» Given instruction a
Show every line of the records that contains the word "height". Case counts.
::: Document segment
How I Make Learning New Things Feel Easy and Avoid Burnout
A Simple Five-Step Framework To Speed Up Your Learning
You’ve probably heard the saying, it takes 10,000 hours to master a new skill.
The idea came from Malcolm Gladwell’s book, Outliers. But the idea was based on a misconception.
In 2014 a Professor of Psychology at Florida State University wrote an essay called ‘The Danger of Delegating Education to Journalists’, debunking what Gladwell and others had written about his research.
Anders K. Ericsson led a study on expert violinists and found that 10,000 hours of practice was the average practice length of the best group. However, the study was done on multiple groups of expert musicians and many had accumulated far less practice time.
In conclusion, there is no magic number of hours. There are more variables at play.
Engineers. Developers. Analysts. Students. These roles require skills in many complicated topics. If you’re reading this, then like me, you probably fall into one of those categories. But it can feel overwhelming with so many things to learn and little time to spare.
Conveniently, learning a complicated skill requires less time than you think.
Coding in Python was one of the first skills I learned to become a cloud engineer. I would spend 30–60 minutes each day practicing. At first, I found it difficult to remain consistent and whenever I missed a few days of study, I struggled to get back into the routine.
But after a few weeks of consistent practice, I quickly began to connect the dots.
Josh Kaufman, a famous business researcher said this:
“The first few hours of learning a particular skill is validated by research to be, both the most effective and the most efficient.
You can go from knowing absolutely nothing about something to being reasonably good in much less time than you’ll expect.
[From my research] it’s about 20 hours of deliberate practice.”
Imagine. You can start practicing a skill you know nothing about, and after 20 hours, you will be good at it. You won’t immediately be an expert, but you’ll be good.
::::::
» Given instruction b
In the text about learning new skills, how many hours of deliberate practice does Josh Kaufman say it takes to become reasonably good at something?
::: Data for this task
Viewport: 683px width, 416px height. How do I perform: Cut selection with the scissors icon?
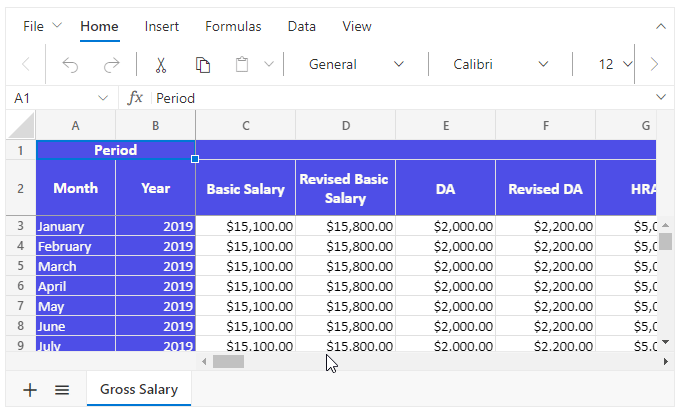160,65
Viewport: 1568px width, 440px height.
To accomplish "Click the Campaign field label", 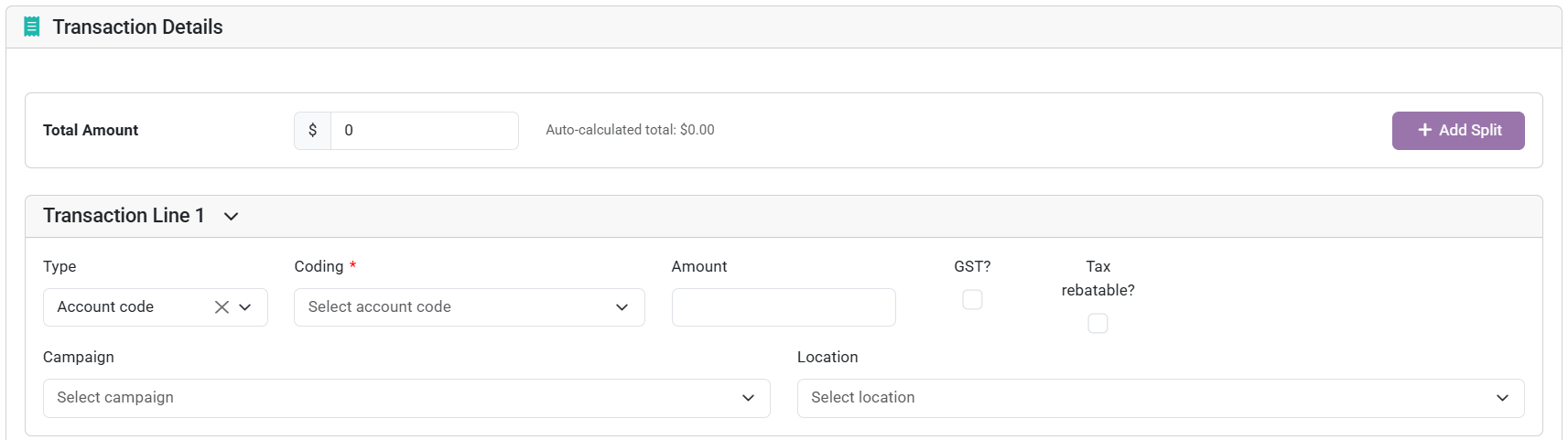I will (79, 357).
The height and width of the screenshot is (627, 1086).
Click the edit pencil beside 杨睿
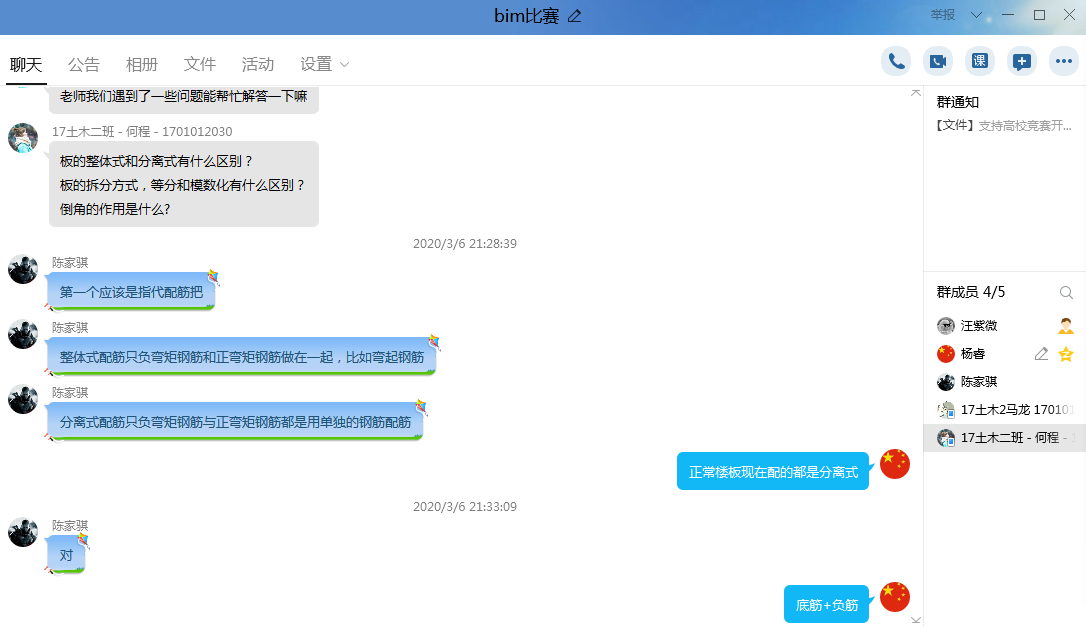click(x=1041, y=354)
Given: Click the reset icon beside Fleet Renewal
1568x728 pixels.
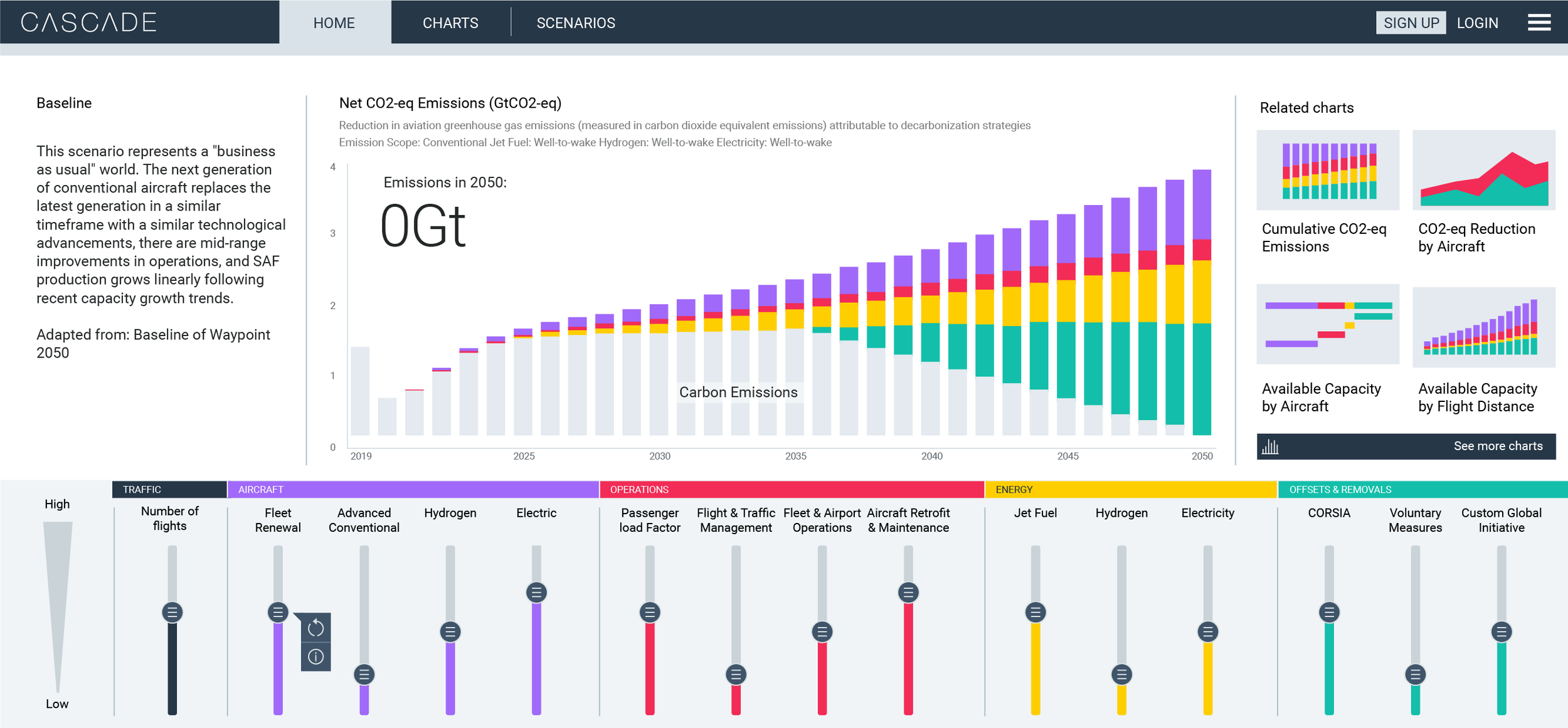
::::::
» Reply a
Viewport: 683px width, 416px height. How do I perform: Cut selection with the scissors icon?
Viewport: 1568px width, 440px height.
The height and width of the screenshot is (627, 1086).

» Reply b
About 20 hours.